Selected extract –
§ §
By Devika Krishna Kumar

NEW YORK (Reuters) – Oil prices fell for a second day on Friday, retreating further from recent highs as Texas energy companies began preparations to restart oil and gas fields shuttered by freezing weather.

Brent crude futures were down 33 cents, or 0.5%, at $63.60 a barrel by 11:06 a.m. (1606 GMT) U.S. West Texas Intermediate (WTI) crude futures fell 60 cents, or 1%, to $59.92.

This week, both benchmarks had climbed to the highest in more than a year.

“Price pullback thus far appears corrective and is slight within the context of this month’s major upside price acceleration,” said Jim Ritterbusch, president of Ritterbusch and Associates.

Unusually cold weather in Texas and the Plains states curtailed up to 4 million barrels per day (bpd) of crude production and 21 billion cubic feet of natural gas, analysts estimated.

Texas refiners halted about a fifth of the nation’s oil processing amid power outages and severe cold.
§ §
Work item A – Summarize the oil price report in two sentences.
Work item B – Write the next part of the oil price report, picking up after its final sentence.
The stored items that come next are separate material and not part of the oil price report.

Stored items
§ §
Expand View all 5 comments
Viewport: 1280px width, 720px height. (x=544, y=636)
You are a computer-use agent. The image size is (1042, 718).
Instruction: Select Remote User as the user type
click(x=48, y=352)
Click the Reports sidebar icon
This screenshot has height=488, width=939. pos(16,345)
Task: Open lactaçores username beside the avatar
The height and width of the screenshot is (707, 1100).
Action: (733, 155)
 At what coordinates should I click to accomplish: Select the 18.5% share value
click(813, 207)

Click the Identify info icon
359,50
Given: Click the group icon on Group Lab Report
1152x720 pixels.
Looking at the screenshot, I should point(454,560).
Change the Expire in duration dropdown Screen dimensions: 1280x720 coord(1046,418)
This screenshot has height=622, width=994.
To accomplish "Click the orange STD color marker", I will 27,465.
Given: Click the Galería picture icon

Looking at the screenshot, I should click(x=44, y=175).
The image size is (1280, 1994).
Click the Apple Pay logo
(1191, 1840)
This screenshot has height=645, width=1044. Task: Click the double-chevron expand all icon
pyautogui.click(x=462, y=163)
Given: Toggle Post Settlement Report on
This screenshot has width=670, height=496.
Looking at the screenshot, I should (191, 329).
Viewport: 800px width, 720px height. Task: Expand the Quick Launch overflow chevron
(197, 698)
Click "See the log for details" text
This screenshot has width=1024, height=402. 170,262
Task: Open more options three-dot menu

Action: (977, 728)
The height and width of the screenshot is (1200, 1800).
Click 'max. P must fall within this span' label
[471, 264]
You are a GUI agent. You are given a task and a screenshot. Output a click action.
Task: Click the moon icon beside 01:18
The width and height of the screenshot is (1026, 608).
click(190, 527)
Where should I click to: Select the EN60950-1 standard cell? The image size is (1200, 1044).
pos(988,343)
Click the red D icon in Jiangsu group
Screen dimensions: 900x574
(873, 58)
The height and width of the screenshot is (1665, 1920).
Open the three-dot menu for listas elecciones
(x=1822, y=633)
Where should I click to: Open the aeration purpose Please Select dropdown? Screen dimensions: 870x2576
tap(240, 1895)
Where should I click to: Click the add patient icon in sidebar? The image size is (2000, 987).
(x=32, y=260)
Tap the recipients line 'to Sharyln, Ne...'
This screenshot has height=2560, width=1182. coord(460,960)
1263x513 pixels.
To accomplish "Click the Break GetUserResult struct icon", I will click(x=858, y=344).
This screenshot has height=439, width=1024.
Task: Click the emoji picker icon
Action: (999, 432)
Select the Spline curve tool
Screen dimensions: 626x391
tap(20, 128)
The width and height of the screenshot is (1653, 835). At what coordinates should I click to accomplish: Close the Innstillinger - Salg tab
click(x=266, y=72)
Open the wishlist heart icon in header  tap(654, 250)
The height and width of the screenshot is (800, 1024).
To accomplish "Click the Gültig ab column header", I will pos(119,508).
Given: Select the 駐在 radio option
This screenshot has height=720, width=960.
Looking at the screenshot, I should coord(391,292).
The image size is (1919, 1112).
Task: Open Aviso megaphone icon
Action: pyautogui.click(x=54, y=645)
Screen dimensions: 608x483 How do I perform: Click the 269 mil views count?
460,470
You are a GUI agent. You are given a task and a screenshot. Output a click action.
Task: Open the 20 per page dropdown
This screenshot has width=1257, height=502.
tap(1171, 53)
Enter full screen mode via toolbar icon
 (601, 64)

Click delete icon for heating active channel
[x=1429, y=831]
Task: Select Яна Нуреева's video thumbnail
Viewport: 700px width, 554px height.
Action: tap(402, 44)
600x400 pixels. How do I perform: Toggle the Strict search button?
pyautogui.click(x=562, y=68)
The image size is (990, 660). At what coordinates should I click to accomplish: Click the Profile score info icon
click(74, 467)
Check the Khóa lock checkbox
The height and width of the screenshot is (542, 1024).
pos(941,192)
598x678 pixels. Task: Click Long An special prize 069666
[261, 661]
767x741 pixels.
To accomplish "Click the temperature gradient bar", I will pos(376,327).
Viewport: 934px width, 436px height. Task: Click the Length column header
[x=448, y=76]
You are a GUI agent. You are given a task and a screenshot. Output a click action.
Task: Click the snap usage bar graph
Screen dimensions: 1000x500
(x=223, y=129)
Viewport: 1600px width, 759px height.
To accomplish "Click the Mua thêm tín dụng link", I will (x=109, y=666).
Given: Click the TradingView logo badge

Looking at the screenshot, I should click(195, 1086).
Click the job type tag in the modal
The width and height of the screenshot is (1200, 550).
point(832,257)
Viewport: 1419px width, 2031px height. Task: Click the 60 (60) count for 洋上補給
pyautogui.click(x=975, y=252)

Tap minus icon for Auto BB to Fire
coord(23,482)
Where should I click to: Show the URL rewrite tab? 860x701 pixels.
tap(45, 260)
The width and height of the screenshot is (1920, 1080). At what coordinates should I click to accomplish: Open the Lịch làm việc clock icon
§ §
Task response A – Oil prices fell for a second day on Friday, with Brent down 33 cents to $63.60 a barrel and WTI down 60 cents to $59.92, easing back from highs not seen in more than a year. Texas energy companies were preparing to restart oil and gas fields shut by freezing weather, which curtailed up to 4 million barrels per day of crude output in Texas and the Plains states, while Texas refiners had halted about a fifth of the nation's oil processing amid power outages and severe cold.

Task response B –
Companies were expected to prepare for production restarts on Friday as electric power and water services slowly resume, sources said.

“While much of the selling relates to a gradual resumption of power in the Gulf coast region ahead of a significant temperature warmup, the magnitude of this week’s loss of supply may require further discounting given much uncertainty regarding the extent and possible duration of lost output,” Ritterbusch said.

Oil fell despite a surprise drop in U.S. crude stockpiles in the week to Feb. 12, before the big freeze. Inventories fell by 7.3 million barrels to 461.8 million barrels, their lowest since March, the Energy Information Administration reported on Thursday. [EIA/S]

The United States on Thursday said it was ready to talk to Iran about returning to a 2015 agreement that aimed to prevent Tehran from acquiring nuclear weapons. Still, analysts did not expect near-term reversal of sanctions on Iran that were imposed by the previous U.S. administration.

“This breakthrough increases the probability that we may see Iran returning to the oil market soon, although there is much to be discussed and a new deal will not be a carbon-copy of the 2015 nuclear deal,” said StoneX analyst Kevin Solomon.